>> start Source passage
César FRANCK (1822-1890) Psyché - Symphonic Poem
Concertgebouw Orchestra of Amsterdam/Eduard van Beinum - rec.1953. Mono/ADD
BEULAH EXTRA 6BX37 [20:20] - from Beulah (mp3)

What we have here should more properly be described as a suite of excerpts from Psyché - the whole work, with the choral sections, runs to about 50 minutes - but recordings of the complete version are not so common even today that we can afford to sniff at this attractive reissue, which pre-dates any complete recordings. I think that only Tadaaki Otaka on Chandos CHAN9342 currently offers the complete work. The performance, originally issued on the fourth side of a 2-LP set with Bruckner’s Seventh Symphony, is completely idiomatic. The sound is very good for its age - it offers no real distraction from our enjoyment.

Karl GOLDMARK (1830-1915)
Rustic Wedding Symphony, Op.26 [47:27]; Sakuntula Overture, Op.13 [17:51]
Royal Philharmonic Orchestra/Yondani Butt
ASV CDDCA791 [65:18] - from (mp3)

The symphony used to be a Beecham favourite - would Sony please restore his long-lost recording? Yondani Butt’s performance is not in the same league, but he does bring out the charm of this attractive if modest work, and the recording - clear and airy in good mp3 - is obviously superior to the old Beecham Columbia sound in its Philips GBL incarnation. In both respects, this is preferable to the Utah SO/Maurice Abravanel which resurfaces from time to time on Vanguard. The Overture doesn’t add much to the picture.

Johannes BRAHMS (1833-1897)
Symphonies Nos.1 [44:14]; 2 [39:04]; 3 [36:48] and 4 [39:09]; 'Haydn' Variations [17:06]; Alto Rhapsody1 [12:35]; Academic Festival Overture [10:14]; Tragic Overture [12:38]
1Christa Ludwig; Philharmonia Orchestra/Otto Klemperer - rec. 1954-1962. ADD.
EMI Great Recordings of the Century 5627602 [3CDs: 3:31:50] - from (mp3 and lossless)

This recording very narrowly missed becoming my Bargain of the Month in May, 2009: the only snag was that the very first track, the theme of the ’St Anthony' Variations contained a huge dropout, not only in the Amazon version, then on offer for just £3, but in other versions which I tried. Passionato have clearly re-sourced the set from US masters - the cover now has the Recording Angel rather than the UK Nipper - and the fault is no longer present to mar your enjoyment. Unfortunately, you will have to pay much more than that £3 offer: the set costs almost as much as the parent CDs from some suppliers. The Amazon mp3 version now sells for more than Passionato’s lossless version and much more than the latter’s mp3.

In my 2009 review of Eloquence’s very inexpensive 4-CD set of the Brahms Symphonies, Overtures, Alto Rhapsody and German Requiem (OSR/Ansermet, 480 0448) I regularly found myself comparing Ansermet’s mostly very acceptable performances with those of Klemperer and preferring the latter.
>> end Source passage
>> start Rows
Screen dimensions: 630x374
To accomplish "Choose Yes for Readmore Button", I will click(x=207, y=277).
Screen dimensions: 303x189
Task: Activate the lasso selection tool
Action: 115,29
>> end Rows
• _Written problem A_: Edit the part of the record reviews that opens with the words containing "Johannes BRAHMS (1833-1897)" and closes with "(mp3 and lossless)", replacing "Philharmonia Orchestra" with "Vienna Philharmonic".
• _Written problem B_: Name every conductor mentioned in the record reviews.
• _Written problem C_: Extend the record reviews, starting after their final sentence.

• _Task result A_:
Johannes BRAHMS (1833-1897)
Symphonies Nos.1 [44:14]; 2 [39:04]; 3 [36:48] and 4 [39:09]; 'Haydn' Variations [17:06]; Alto Rhapsody1 [12:35]; Academic Festival Overture [10:14]; Tragic Overture [12:38]
1Christa Ludwig; Vienna Philharmonic/Otto Klemperer - rec. 1954-1962. ADD.
EMI Great Recordings of the Century 5627602 [3CDs: 3:31:50] - from (mp3 and lossless)

• _Task result B_: Eduard van Beinum, Tadaaki Otaka, Beecham, Yondani Butt, Maurice Abravanel, Otto Klemperer, Ansermet

• _Task result C_:
Ansermet’s Decca recordings were always preferable sound-wise to Klemperer’s Columbia versions and that remains the case - Ansermet sometimes sounds a little shrill, Klemperer a little more so - but Passionato’s transfers are very acceptable, especially in lossless form, at least better than the original LPs, and the performances fit the music like a glove, especially in the case of the third and fourth symphonies, which I have yet to hear bettered.

String Quintets Nos.1 in F, Op.88 [28:22] and 2 in G, Op.111 [29:37]
Raphael Ensemble (Anthony Marwood, Elizabeth Wexler (violin); Timothy Boulton, James Boyd (viola); Andrea Hess (cello)) - rec. April 1995. DDD.
HYPERION HELIOS CDH55369 [57:59] - from Hyperion (mp3 and lossless)

As recently as June, reviewing the Beulah Extra reissue of the Budapest Quartet’s version of Op.88 (1BX86, 2BX86 and 3BX86), I recommended this Raphael Ensemble version as the modern alternative for both Quintets. Then it was available only via the Archive Service or as a download for £6.99; the Helios reissue reduces that download price by £1. The Budapest version is a classic which fully deserved to be restored and the rather muddy recording has benefited from Beulah’s attention, but it clearly cannot compete with Hyperion’s DDD sound. Buy the Raphael and seriously consider the Budapest in addition - it won’t cost a fortune to have both versions of this beautiful music.

Georges BIZET (1838-1875)
Symphony in C (1855) [27:05]
Jeux d'enfants (Petite Suite), Op. 22 (1871) [10:46]
La jolie fille de Perth Suite (1866) [12:15]
L'Orchestre de la Suisse Romande/Ernest Ansermet
rec. October 1960, Victoria Hall, Geneva, Switzerland. ADD
HIGH DEFINITION TAPE TRANSFERS HDCD185 [50:02] - from HDTT (24/96 and 24/192)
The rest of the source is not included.